• _Work to complete_: Copy out, from the entries below, each line holding the string "dropdown".

BEGIN Supplied material

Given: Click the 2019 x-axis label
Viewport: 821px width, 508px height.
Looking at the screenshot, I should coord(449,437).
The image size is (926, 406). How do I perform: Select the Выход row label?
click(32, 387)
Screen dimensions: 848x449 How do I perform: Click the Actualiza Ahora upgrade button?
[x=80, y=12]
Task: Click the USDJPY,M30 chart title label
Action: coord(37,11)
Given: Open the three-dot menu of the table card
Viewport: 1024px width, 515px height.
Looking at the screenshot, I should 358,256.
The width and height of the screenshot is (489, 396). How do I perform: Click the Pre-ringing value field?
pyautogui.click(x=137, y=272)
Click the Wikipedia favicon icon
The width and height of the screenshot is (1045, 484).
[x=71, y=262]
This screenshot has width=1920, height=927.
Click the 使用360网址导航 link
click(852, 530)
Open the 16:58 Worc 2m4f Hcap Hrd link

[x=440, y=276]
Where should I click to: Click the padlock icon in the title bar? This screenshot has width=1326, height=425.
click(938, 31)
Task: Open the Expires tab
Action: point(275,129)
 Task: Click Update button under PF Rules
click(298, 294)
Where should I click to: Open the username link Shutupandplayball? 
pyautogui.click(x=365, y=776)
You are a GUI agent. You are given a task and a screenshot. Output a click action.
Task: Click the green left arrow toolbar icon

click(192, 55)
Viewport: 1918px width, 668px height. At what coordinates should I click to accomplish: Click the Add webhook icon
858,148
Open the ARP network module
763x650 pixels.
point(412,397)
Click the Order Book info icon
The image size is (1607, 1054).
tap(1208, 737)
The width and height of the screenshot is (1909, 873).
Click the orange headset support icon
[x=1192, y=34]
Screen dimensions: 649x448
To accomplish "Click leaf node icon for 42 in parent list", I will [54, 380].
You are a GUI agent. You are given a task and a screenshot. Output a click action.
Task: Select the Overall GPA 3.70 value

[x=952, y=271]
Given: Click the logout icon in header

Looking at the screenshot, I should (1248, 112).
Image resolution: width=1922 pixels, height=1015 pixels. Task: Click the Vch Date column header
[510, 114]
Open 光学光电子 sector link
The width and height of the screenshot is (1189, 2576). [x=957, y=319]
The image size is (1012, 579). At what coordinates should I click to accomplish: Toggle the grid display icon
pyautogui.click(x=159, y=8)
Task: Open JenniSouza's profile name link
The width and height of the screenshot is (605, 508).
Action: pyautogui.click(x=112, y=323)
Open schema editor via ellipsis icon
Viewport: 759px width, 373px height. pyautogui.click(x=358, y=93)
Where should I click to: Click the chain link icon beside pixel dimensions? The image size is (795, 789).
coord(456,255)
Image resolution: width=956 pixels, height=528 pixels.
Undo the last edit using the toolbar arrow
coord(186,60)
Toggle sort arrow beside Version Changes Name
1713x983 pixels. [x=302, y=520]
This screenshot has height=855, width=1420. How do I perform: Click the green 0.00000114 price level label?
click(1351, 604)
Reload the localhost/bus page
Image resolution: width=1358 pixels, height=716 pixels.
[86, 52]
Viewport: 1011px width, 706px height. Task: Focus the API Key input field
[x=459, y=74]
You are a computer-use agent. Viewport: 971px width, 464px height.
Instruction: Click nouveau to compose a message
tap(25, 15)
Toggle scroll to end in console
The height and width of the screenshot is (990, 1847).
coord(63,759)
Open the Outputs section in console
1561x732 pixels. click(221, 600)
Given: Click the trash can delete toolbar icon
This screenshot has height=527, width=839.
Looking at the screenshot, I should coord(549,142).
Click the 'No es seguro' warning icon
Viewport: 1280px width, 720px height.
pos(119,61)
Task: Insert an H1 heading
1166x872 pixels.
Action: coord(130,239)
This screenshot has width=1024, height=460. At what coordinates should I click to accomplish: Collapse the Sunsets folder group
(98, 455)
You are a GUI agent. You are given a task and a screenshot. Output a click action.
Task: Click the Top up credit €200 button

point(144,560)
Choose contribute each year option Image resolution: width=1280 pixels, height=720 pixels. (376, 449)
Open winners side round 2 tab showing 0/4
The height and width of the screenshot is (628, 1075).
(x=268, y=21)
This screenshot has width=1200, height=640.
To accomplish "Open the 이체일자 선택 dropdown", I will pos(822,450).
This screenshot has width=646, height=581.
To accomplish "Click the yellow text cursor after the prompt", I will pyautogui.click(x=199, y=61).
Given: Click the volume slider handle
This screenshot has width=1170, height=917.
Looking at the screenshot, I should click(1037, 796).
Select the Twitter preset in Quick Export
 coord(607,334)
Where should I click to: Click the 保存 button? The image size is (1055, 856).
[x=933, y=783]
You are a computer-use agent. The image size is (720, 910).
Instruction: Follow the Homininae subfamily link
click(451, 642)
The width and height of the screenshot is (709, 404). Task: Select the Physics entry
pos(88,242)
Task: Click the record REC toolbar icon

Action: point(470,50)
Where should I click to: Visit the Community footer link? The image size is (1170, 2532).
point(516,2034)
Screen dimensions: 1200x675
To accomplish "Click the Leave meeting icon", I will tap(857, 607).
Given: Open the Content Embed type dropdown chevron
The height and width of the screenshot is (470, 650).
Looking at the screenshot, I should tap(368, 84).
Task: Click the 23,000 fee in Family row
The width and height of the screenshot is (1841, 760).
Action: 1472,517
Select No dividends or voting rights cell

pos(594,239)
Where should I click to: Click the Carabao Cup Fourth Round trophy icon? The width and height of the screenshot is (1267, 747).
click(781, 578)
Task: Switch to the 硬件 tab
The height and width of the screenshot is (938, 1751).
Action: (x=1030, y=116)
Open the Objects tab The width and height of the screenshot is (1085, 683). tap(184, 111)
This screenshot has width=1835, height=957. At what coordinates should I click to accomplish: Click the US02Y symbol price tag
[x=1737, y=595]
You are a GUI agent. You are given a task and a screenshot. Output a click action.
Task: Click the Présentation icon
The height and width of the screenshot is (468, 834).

END Supplied material

• _Task solution_:
To accomplish "Open the 이체일자 선택 dropdown", I will pos(822,450).
Given: Open the Content Embed type dropdown chevron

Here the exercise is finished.